# PROVIDED DATA
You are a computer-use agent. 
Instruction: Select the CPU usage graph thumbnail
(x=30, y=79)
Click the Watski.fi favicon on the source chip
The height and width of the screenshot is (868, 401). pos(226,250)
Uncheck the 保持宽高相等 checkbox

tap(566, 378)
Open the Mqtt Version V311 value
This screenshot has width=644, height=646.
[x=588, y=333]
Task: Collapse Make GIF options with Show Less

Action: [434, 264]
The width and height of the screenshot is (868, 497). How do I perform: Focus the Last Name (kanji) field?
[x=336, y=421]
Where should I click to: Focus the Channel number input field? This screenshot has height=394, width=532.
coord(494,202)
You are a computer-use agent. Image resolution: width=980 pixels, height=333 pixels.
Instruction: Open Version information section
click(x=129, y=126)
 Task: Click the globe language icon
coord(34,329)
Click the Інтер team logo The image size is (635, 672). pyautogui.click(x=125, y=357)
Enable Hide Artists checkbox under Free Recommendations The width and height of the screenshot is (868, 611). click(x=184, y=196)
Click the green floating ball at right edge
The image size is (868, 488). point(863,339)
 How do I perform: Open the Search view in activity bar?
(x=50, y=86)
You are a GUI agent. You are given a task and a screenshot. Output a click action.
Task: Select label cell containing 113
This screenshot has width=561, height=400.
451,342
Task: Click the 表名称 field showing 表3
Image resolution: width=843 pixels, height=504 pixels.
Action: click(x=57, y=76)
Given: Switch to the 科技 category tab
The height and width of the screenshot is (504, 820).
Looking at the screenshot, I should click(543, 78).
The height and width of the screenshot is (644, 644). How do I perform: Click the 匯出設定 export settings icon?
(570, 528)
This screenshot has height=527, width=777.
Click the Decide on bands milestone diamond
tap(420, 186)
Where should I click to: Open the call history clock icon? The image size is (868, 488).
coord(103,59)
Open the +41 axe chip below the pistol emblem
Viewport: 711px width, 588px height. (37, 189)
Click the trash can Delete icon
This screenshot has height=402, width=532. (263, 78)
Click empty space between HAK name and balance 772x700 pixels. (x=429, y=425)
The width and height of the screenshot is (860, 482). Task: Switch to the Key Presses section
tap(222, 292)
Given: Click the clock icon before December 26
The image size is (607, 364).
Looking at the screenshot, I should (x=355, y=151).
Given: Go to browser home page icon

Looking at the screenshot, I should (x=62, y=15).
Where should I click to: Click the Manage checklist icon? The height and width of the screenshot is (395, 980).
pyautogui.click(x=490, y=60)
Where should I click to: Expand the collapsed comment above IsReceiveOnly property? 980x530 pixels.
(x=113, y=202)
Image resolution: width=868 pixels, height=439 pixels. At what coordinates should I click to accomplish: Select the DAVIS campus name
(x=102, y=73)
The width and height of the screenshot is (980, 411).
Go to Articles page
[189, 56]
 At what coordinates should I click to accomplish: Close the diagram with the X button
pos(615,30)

# TASK DETAILS
At the line containing "The image size is (607, 364).", start transcribing exactly, and continue through the last line of the listing. Stop there and add nothing.

# EXERCISE RESULT
The image size is (607, 364).
Looking at the screenshot, I should (x=355, y=151).
Given: Go to browser home page icon

Looking at the screenshot, I should (x=62, y=15).
Where should I click to: Click the Manage checklist icon? The height and width of the screenshot is (395, 980).
pyautogui.click(x=490, y=60)
Where should I click to: Expand the collapsed comment above IsReceiveOnly property? 980x530 pixels.
(x=113, y=202)
Image resolution: width=868 pixels, height=439 pixels. At what coordinates should I click to accomplish: Select the DAVIS campus name
(x=102, y=73)
The width and height of the screenshot is (980, 411).
Go to Articles page
[189, 56]
 At what coordinates should I click to accomplish: Close the diagram with the X button
pos(615,30)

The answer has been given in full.